見つけたら、タップして「アンインストール」する。

日本語名の怪しいアプリの名前候補

  1. 超強力クリーナー – スマホ掃除
  2. 電池長持ち&超省エネマスター
  3. スマホ爆速ブースター Pro
  4. ウイルスバスター・セキュリティ2026
    (※有名な「ウイルスバスター(トレンドマイクロ)」と誤認させる名前が多いです)
  5. メモリ解放 – 動作を軽くする
  6. スマホ冷却クーラー
  7. ゴミファイル削除ツール
  8. 安心セキュリティガード
  9. Wi-Fi接続高速化
  10. 全自動ウイルススキャン

英語名の怪しいアプリの名前候補

  1. Rocket Cleaner
  2. Super Battery Saver
  3. Phone Booster & Cleaner
  4. Fast RAM Memory
  5. Virus Hunter 2026
  6. CPU Cooler Master
  7. Max Security Antivirus
  8. Junk File Remover
  9. Battery Doctor Pro
  10. Safe Guard Mobile

削除が終わったらスマホを再起動してください。
普通に再起動を行えば、セーフモードは解除されます。

再起動後に広告などが表示されなければ、削除は成功しています。

手順3:できるだけ広告表示を減らす

スマホでニュースサイトを見ると、下記のように記事を覆い隠すように広告が出てきたりします。
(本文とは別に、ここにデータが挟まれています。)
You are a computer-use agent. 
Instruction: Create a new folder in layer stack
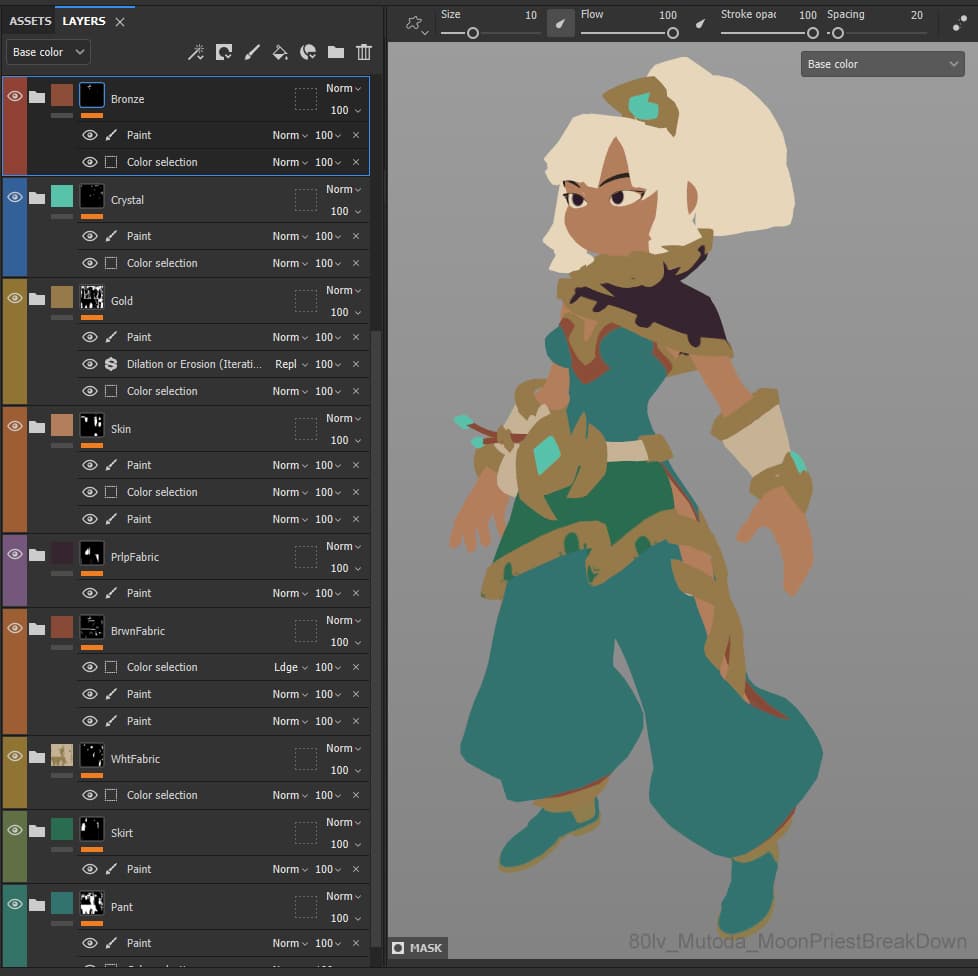[336, 52]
タッチ操作ミスで誤ってタッチしてしまうような位置に広告が表示されることがあります。また、「閉じる」ボタンも判りにくい位置にあったりします。

記事を書く人の生活もあるので、広告表示はやむを得ないと考えています。
ただ、広告の質が良くないと感じています。

アプリを消して直っても、また同じようにニュースサイトの広告を誤タップしてしまえば、いたちごっこです。

そこで、「そもそも誤タップする広告の表示を減らす」設定を行います。
アプリを入れる必要はなく、Androidの標準設定だけで可能です。

【設定手順】

  1. 「設定」 > 「ネットワークとインターネット」を開く。
  2. 「プライベートDNS」という項目を探してタップする。
  3. 「プライベートDNSプロバイダのホスト名」を選択する。
  4. 以下の文字を入力存する。
    dns.adguard.com
  5. 「保存」をタップする。
  6. しばらく待って「dns.adguard.com」が表示されることを確認する

【dns.adguard.comって何?】
世界的に有名な広告ブロック企業「AdGuard」が提供しているサーバーのアドレスです。
ここを通すことで「悪質な広告や詐欺サイトへの通信」を自動で遮断してくれます。

その後…

父のスマホに「dns.adguard.com」の設定を入れることで、ニュースサイトの広告表示が減りました。設定することで、スマホの動作が遅くなることもなく、誤ってタップすることがなくなり、問題なく利用できているようです。

「親が誤って怪しいアプリをインストールしてしまった」とお悩みの方の参考になれば幸いです。